«La Poesia è Scienza, la Scienza è Poesia»

«Beauty is truth. truth beauty,- that is all
Ye know on earth, and all ye need to know.» (John Keats)

«Darkness cannot drive out darkness; only light can do that. Hate cannot drive out hate; only love can do that.» (Martin Luther King)

«Não sou nada. / Nunca sarei nada. / Não posso querer ser nada./ À parte isso, tenho em mim todos los sonhos do mundo» (Álvaro De Campo)

«A good poem is a contribution to reality. The world is never the same once a good poem has been added to it. A good poem helps to change the shape of the universe, helps to extend everyone's knowledge of himself and the world around him.» (Dylan Thomas)

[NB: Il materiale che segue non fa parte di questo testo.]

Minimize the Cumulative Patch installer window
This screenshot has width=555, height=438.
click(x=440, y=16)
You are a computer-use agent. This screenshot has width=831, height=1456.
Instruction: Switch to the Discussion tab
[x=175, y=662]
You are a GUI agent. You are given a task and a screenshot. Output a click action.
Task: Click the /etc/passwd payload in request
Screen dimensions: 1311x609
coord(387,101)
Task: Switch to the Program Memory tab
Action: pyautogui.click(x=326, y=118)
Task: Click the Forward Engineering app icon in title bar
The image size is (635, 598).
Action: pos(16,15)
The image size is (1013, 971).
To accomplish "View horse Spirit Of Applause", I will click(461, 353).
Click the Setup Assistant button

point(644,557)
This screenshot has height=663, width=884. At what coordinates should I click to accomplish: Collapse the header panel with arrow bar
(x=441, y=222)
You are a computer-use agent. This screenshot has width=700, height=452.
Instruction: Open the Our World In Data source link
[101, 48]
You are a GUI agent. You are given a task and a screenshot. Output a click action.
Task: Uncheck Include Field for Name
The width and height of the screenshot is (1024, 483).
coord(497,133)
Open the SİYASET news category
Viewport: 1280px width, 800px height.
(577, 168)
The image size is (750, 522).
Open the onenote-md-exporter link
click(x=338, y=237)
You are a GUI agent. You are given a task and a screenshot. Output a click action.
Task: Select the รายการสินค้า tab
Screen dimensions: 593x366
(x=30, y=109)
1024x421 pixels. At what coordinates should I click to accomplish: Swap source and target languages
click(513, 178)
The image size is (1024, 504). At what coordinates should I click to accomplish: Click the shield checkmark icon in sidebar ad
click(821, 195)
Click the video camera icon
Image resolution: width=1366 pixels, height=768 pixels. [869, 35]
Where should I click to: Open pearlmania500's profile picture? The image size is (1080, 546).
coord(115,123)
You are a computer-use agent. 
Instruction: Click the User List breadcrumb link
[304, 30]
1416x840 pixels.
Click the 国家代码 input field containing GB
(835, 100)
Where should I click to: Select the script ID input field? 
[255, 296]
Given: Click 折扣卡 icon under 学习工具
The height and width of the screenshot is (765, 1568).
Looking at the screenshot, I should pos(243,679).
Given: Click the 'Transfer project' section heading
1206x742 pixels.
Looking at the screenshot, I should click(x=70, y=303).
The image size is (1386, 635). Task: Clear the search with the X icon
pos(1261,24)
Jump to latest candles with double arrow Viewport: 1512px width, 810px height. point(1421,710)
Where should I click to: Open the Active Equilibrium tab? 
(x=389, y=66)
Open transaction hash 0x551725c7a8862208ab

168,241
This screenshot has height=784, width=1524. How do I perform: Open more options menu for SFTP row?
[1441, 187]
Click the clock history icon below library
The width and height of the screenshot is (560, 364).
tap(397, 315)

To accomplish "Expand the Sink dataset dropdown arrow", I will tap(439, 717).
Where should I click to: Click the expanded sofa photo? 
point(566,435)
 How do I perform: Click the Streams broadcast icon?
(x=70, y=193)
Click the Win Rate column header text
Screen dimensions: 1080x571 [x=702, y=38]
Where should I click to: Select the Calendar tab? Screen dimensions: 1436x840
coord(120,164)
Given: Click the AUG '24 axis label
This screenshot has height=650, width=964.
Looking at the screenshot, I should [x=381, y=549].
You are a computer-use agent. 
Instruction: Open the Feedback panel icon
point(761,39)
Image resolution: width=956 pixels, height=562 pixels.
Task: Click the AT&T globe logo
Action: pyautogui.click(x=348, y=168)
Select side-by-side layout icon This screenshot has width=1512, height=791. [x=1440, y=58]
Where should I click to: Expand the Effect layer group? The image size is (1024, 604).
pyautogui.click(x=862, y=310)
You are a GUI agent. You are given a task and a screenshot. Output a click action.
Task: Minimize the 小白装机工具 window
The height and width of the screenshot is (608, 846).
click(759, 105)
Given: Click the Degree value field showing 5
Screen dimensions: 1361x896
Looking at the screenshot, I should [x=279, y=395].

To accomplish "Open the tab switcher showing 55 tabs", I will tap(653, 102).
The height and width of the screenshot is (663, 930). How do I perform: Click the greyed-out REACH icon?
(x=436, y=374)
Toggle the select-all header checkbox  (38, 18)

«Ciò che premeva e che imparavo, è che in ogni caso non ci potesse mai essere poesia senza miracolo.» (Giuseppe Ungaretti)

sabato 28 febbraio 2015

Quelle scabre murate


Amiche care, amici

Un tempo ammiravo e invidiavo la Sintesi in scrittura, così come il brutto anatroccolo ammira e invidia le pompose papere bianche che si pavoneggiano per l'aria, esibendosi a tutti con il loro ineffabile piumaggio e il loro volo supponente e rumoroso.
Ora, maturando una mia ragione di stile e di pensiero, ho iniziato a rivalutare la mia scrittura fluente e a volte traboccante.
Ma perché mai dovrei limitarmi? Perché dovrei forzarmi a una "brevità" che non sento come mia, che non sento nella mia natura? Non è la scrittura espressione libera e propria? Perché dovrei sentirmi in colpa per esprimermi con un certo respiro, con una certa ampiezza di ritmo e di tempo?
D'accordo, la prolissità, la ripetitività, la sovrabbondanza, non sono certo vizi da coltivare, pena il far morire di noia i propri malcapitati lettori. Ma chi ha detto che la sintesi e la brevità siano in sé valori?
Certo alla lunga ho iniziato a trovare spocchiosi, modaioli e senza sostanza i troppi richiami alla "scrittura breve" che, complici i nuovi media come Twitter, stanno dilagando un po' ovunque, un po' troppo, un po' fastidiosi, spesso mediocrità coperta sotto un pastrano pseudoculturale.
Io credo che ci sia di certo del genio in un aforisma di due righe, in una strofa di quattro versi, quando sono riusciti, ma, appunto, occorre del genio. E il genio, mi si dice, è tale perché è raro, estremamente raro.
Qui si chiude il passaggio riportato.